Dave: “Carter was the first president that actually diverted significant resources, both personnel and campaign resources, funding to transition planning. Why did he think that was important?” 

Stuart Eizenstat: “I think the reason was Jimmy Carter is an engineer. He believes in planning and advanced planning. And he felt that if he could get a running head start by having a transition team begin to put together the kinds of policies we would implement—that this would help his presidency. . . actually the reverse happened and the reason is that David and I were heading the policy staff of the campaign. And unbeknownst to us until about a month before the election, Jimmy Carter had a parallel policy planning group for the transition headed by Jack Watson.”  

David Rubenstein: “Sometimes your brain can have two lobes to it and they don’t necessarily work together. So [Carter] had a lobe for the campaign and a lobe working on the transition and he didn’t really see that they had to interact a bit and I think that was a part of the problem.”  

Stuart Eizenstat: “The president basically gave the Cabinet secretaries free rein to name their own top deputies, deputy secretaries, undersecretaries [and] assistant secretaries who therefore were more loyal to them than they were to the president. Not a good idea.”  

Dave: “Okay, so you’ve highlighted no chief of staff, a flawed personnel process and this dissonance between the campaign and the transition…What was the impact of governing because of this flawed transition process?”  

David Rubenstein: “Carter is a very, very smart person, but he wanted to engineer everything, and he didn’t prioritize. He wanted to do so many things and he did do a lot of things, but he might’ve gotten more done if he has prioritized things a little bit better.”  


Stuart explained that the absence of a strong chief of staff impeded their ability to set priorities.   

Stuart Eizenstat: “The problem is so evident. We threw so much up at Congress. Tip O’Neill (Speaker of the House at the time) at leadership breakfasts would say week after week, ‘You’ve got to tell us your priorities. We can’t absorb all of this’… All of these [bills] came into Congress in the first year or so and they just bombarded Congress. So, we actually accomplished, as I mentioned at the beginning, an enormous amount, but it always paled in comparison to what we [gave Congress.]” 

David Rubenstein: “I think Carter may have had the same phenomenon that may be the current president may have. When you’re president of the United States, you think you get the best information, you make the best decisions so forth, but you also think at the end of four years you’ve got this job down pretty well. You know how to do it and therefore you don’t really plan that much for the second term. I don’t really know, if Carter had won that election, exactly what his priorities were for the second term. I think it’s just like more of the same, but it wasn’t like what he had said during the campaign, ‘Here are the 10 things I’m going to do in the second term,’ because you’re kind of worn out. You kind of tell people this is what I did and elect me if you like what I did. Right now, today, if you were to sit down with President Trump, I’m not sure he could say here are the 10 things I want to do in a second term if I’m elected. So, I think somebody must, in a second term presidency, really focus at the end of that first term [and decide] what the [president is] going to do that’s really different or better than he did in the first term.” 

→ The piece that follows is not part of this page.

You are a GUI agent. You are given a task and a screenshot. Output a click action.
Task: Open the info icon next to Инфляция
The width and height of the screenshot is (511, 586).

Confronted with considerable change in the coming decade, the federal government must evolve to support technology, data and the evolution of workplace demands. Presidents need forward-thinking and proactive management agendas in order to adapt to these changes and build a successful administration to deliver on campaign promises. In fact, most transition teams view management issues as so critical, they devote significant resources to planning their administrative strategy in addition to their policy preparation.

The Partnership for Public Service and Ernst & Young LLP recently released a report on the future of government that can inform both administrations seeking a second term and challengers seeking the presidency. Through interviews with agency leaders and subject-matter specialists, “A Roadmap to the Future: Toward a More Connected Federal Government” offers recommendations on how agencies can make the most of technology, data and the workforce to better accomplish their missions.

Success in these areas depends on agencies improving internal collaboration, working together, engaging the public and establishing connections with stakeholders from outside government.

Doing so allows agencies to:

As the report notes, “Widespread success would mean a more effective and efficient federal government that pushes the limits of the possible and exceeds, rather than simply meets, the expectations of the people it serves.”

Download the full report.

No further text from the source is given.